- _ABOUT THIS EXERCISE_: Copy the records below exactly, omitting any pictures they contain.

Stored data:
----------
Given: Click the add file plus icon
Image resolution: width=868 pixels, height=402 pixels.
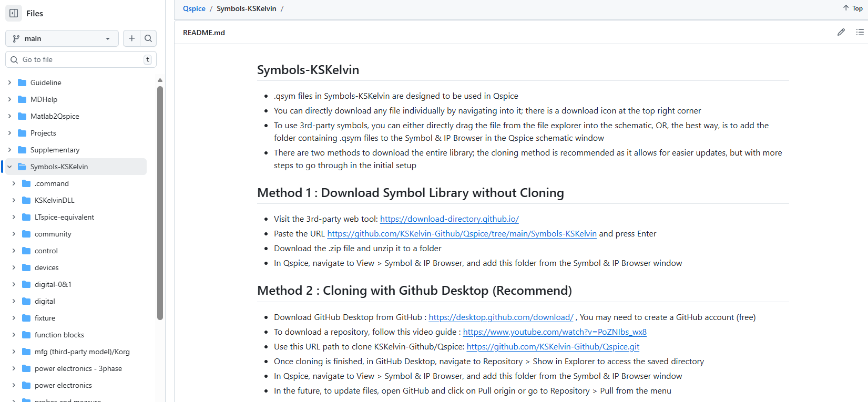Looking at the screenshot, I should [x=132, y=38].
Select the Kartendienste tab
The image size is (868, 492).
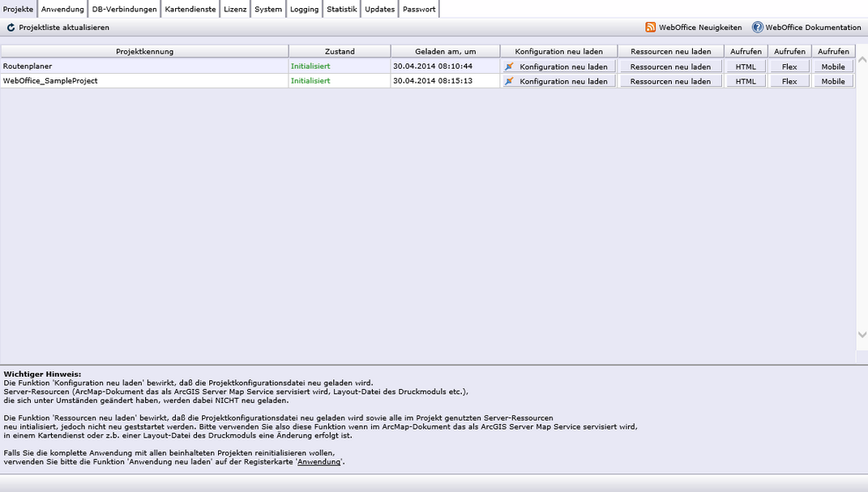pyautogui.click(x=190, y=9)
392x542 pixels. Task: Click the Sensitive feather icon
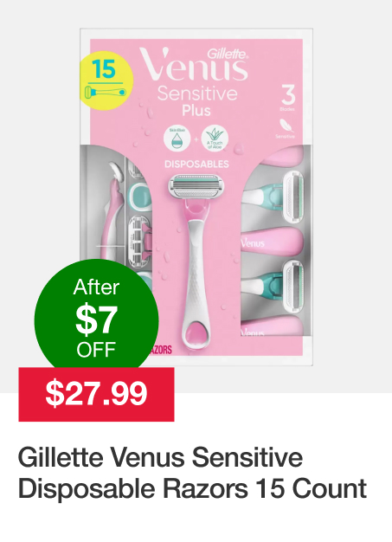click(286, 128)
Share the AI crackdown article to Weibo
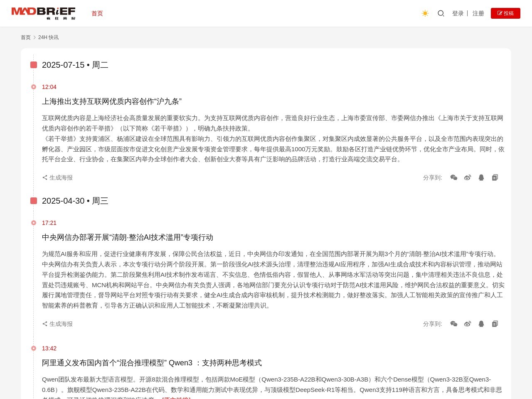Image resolution: width=532 pixels, height=399 pixels. [468, 324]
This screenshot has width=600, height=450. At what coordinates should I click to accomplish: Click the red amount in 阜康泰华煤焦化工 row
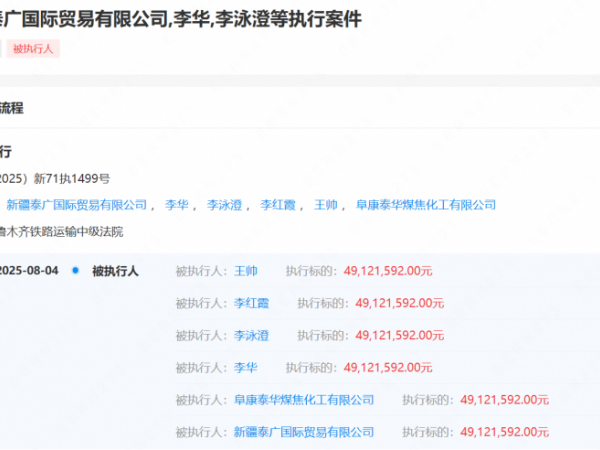point(505,399)
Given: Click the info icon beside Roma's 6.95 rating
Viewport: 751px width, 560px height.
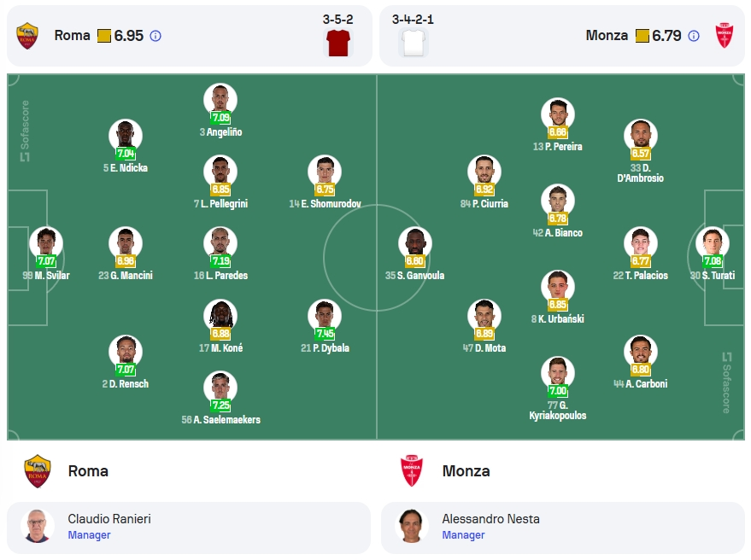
----------
- _ANSWER SPACE_:
Given: Click the add file plus icon
Image resolution: width=868 pixels, height=402 pixels.
Looking at the screenshot, I should [x=132, y=38].
Select the Kartendienste tab
The image size is (868, 492).
pyautogui.click(x=190, y=9)
392x542 pixels. Task: Click the Sensitive feather icon
click(286, 128)
Share the AI crackdown article to Weibo
Image resolution: width=532 pixels, height=399 pixels. [468, 324]
This screenshot has width=600, height=450. At what coordinates should I click to accomplish: Click the red amount in 阜康泰华煤焦化工 row
point(505,399)
Given: Click the info icon beside Roma's 6.95 rating
Viewport: 751px width, 560px height.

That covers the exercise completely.